Monday, September 09, 2013



The black budget


The weekend's NSALeaks: Edward Snowden has leaked the US's "black budget":

The $52.6 billion “black budget” for fiscal 2013, obtained by The Washington Post from former ­intelligence contractor Edward Snowden, maps a bureaucratic and operational landscape that has never been subject to public scrutiny. Although the government has annually released its overall level of intelligence spending since 2007, it has not divulged how it uses the money or how it performs against the goals set by the president and Congress.

The 178-page budget summary for the National Intelligence Program details the successes, failures and objectives of the 16 spy agencies that make up the U.S. intelligence community, which has 107,035 employees.

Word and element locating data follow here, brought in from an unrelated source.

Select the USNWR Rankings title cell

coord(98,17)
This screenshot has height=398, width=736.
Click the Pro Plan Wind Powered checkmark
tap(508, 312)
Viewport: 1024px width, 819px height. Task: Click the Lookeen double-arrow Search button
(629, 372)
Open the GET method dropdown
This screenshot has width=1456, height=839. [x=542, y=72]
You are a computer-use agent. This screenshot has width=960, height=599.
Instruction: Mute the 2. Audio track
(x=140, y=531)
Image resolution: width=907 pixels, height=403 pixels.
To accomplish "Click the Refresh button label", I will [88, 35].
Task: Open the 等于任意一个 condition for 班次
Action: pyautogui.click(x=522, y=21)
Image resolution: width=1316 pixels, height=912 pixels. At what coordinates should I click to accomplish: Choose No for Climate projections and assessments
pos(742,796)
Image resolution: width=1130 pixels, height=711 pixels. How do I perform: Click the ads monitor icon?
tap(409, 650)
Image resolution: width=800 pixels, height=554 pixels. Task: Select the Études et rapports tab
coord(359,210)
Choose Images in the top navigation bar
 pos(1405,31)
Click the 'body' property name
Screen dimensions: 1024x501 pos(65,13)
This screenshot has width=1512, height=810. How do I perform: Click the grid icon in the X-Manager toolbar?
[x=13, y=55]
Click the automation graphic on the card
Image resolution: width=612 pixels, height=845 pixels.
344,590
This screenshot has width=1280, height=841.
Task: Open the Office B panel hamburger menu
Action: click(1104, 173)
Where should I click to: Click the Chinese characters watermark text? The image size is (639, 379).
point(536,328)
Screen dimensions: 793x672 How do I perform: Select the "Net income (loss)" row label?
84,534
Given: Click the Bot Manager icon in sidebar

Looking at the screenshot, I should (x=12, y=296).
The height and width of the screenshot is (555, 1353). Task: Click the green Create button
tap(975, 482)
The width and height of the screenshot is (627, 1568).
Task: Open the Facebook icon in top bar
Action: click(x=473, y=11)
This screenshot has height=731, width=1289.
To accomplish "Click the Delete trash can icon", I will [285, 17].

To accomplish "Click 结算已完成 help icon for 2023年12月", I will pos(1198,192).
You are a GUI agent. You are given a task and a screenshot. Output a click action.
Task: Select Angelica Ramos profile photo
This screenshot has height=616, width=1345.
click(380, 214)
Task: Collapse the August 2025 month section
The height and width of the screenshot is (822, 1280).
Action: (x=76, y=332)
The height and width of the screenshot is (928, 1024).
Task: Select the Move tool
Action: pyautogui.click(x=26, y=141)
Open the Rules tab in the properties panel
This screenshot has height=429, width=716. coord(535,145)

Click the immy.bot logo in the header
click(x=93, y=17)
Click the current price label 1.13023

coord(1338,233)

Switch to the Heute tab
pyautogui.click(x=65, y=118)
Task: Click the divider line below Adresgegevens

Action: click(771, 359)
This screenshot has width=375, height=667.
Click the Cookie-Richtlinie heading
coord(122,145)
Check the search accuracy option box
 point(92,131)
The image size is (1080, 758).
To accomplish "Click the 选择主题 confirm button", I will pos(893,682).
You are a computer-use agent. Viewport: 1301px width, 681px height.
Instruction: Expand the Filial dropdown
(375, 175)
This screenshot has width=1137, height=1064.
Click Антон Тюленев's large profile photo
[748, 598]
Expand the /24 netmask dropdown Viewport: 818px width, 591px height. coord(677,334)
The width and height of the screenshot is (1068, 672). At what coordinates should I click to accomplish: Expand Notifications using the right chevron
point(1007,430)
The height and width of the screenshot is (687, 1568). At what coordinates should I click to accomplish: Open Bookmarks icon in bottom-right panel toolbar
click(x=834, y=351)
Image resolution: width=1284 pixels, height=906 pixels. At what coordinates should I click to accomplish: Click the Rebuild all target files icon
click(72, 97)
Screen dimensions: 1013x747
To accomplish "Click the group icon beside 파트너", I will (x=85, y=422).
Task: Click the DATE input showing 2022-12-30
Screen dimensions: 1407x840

The summary describes cutting-edge technologies, agent recruiting and ongoing operations. The Post is withholding some information after consultation with U.S. officials who expressed concerns about the risk to intelligence sources and methods. Sensitive details are so pervasive in the documents that The Post is publishing only summary tables and charts online.


...which means that we get about as much information on how much money they spend and on what as we get from our own NZ intelligence agencies.

It also means that we can't go through it line-by-line to find out whether the NSA really is funding "our" GCSB. But hopefully a journalist with access to the file can tell us that (or just stick it all online for anyone to see because, well, fuck the spies).

Also, the NSA pwns your smartphone too:
The United States' National Security Agency intelligence-gathering operation is capable of accessing user data from smart phones from all leading manufacturers. Top secret NSA documents that SPIEGEL has seen explicitly note that the NSA can tap into such information on Apple iPhones, BlackBerry devices and Google's Android mobile operating system.

The documents state that it is possible for the NSA to tap most sensitive data held on these smart phones, including contact lists, SMS traffic, notes and location information about where a user has been.


So basicly, if its electronic and contains private information, its probably been hacked or compromised by the NSA. How can we operate as a society like this?